━━━━━ EXERCISE MATERIAL

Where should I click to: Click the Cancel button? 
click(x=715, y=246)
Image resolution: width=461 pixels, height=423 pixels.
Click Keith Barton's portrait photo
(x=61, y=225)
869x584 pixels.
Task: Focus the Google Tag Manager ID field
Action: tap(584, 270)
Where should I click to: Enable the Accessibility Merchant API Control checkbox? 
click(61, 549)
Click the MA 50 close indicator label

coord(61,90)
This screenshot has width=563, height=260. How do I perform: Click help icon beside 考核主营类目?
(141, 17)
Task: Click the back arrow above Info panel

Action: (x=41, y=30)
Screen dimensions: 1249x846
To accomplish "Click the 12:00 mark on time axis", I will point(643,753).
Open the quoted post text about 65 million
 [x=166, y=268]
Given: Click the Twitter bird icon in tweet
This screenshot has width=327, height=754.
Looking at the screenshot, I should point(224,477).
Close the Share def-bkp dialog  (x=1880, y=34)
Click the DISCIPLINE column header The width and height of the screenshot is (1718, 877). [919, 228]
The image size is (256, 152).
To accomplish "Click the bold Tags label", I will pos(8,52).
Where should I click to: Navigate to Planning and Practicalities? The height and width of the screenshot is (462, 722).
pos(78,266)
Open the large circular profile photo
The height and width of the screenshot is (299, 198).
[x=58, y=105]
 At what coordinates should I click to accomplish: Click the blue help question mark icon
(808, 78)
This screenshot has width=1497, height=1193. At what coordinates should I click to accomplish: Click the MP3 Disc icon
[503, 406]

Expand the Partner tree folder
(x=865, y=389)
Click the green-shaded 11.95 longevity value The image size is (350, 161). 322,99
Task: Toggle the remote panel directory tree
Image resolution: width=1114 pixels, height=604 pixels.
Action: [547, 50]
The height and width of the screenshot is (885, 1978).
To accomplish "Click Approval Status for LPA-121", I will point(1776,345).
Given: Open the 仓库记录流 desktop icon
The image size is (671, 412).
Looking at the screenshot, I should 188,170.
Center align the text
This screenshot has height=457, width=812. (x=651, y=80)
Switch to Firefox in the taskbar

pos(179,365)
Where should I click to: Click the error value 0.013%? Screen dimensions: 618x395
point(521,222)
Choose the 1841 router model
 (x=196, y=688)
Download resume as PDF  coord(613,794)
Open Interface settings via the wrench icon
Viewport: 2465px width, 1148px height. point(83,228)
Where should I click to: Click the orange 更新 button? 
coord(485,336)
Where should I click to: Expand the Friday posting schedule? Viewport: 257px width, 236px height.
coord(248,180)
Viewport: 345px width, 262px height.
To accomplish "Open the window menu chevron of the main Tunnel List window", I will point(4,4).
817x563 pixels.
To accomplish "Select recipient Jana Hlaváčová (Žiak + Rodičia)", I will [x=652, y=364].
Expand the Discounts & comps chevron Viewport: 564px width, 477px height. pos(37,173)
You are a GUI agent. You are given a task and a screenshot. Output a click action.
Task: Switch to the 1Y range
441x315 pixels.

━━━━━━━━━━

YOUR OBJECTIVE
Please swap every "Where should I click to" in the material above for "Which spot should I click to" and give all of its lines again, leaving everything else unchanged.

WRITTEN RESPONSE
Which spot should I click to: Click the Cancel button? 
click(x=715, y=246)
Image resolution: width=461 pixels, height=423 pixels.
Click Keith Barton's portrait photo
(x=61, y=225)
869x584 pixels.
Task: Focus the Google Tag Manager ID field
Action: tap(584, 270)
Which spot should I click to: Enable the Accessibility Merchant API Control checkbox? 
click(61, 549)
Click the MA 50 close indicator label

coord(61,90)
This screenshot has width=563, height=260. How do I perform: Click help icon beside 考核主营类目?
(141, 17)
Task: Click the back arrow above Info panel

Action: (x=41, y=30)
Screen dimensions: 1249x846
To accomplish "Click the 12:00 mark on time axis", I will point(643,753).
Open the quoted post text about 65 million
 [x=166, y=268]
Given: Click the Twitter bird icon in tweet
This screenshot has width=327, height=754.
Looking at the screenshot, I should point(224,477).
Close the Share def-bkp dialog  (x=1880, y=34)
Click the DISCIPLINE column header The width and height of the screenshot is (1718, 877). [919, 228]
The image size is (256, 152).
To accomplish "Click the bold Tags label", I will pos(8,52).
Which spot should I click to: Navigate to Planning and Practicalities? The height and width of the screenshot is (462, 722).
pos(78,266)
Open the large circular profile photo
The height and width of the screenshot is (299, 198).
[x=58, y=105]
 At what coordinates should I click to accomplish: Click the blue help question mark icon
(808, 78)
This screenshot has width=1497, height=1193. At what coordinates should I click to accomplish: Click the MP3 Disc icon
[503, 406]

Expand the Partner tree folder
(x=865, y=389)
Click the green-shaded 11.95 longevity value The image size is (350, 161). 322,99
Task: Toggle the remote panel directory tree
Image resolution: width=1114 pixels, height=604 pixels.
Action: [547, 50]
The height and width of the screenshot is (885, 1978).
To accomplish "Click Approval Status for LPA-121", I will point(1776,345).
Given: Open the 仓库记录流 desktop icon
The image size is (671, 412).
Looking at the screenshot, I should 188,170.
Center align the text
This screenshot has height=457, width=812. (x=651, y=80)
Switch to Firefox in the taskbar

pos(179,365)
Which spot should I click to: Click the error value 0.013%? Screen dimensions: 618x395
point(521,222)
Choose the 1841 router model
 (x=196, y=688)
Download resume as PDF  coord(613,794)
Open Interface settings via the wrench icon
Viewport: 2465px width, 1148px height. point(83,228)
Which spot should I click to: Click the orange 更新 button? 
coord(485,336)
Which spot should I click to: Expand the Friday posting schedule? Viewport: 257px width, 236px height.
coord(248,180)
Viewport: 345px width, 262px height.
To accomplish "Open the window menu chevron of the main Tunnel List window", I will point(4,4).
817x563 pixels.
To accomplish "Select recipient Jana Hlaváčová (Žiak + Rodičia)", I will [x=652, y=364].
Expand the Discounts & comps chevron Viewport: 564px width, 477px height. pos(37,173)
You are a GUI agent. You are given a task and a screenshot. Output a click action.
Task: Switch to the 1Y range
441x315 pixels.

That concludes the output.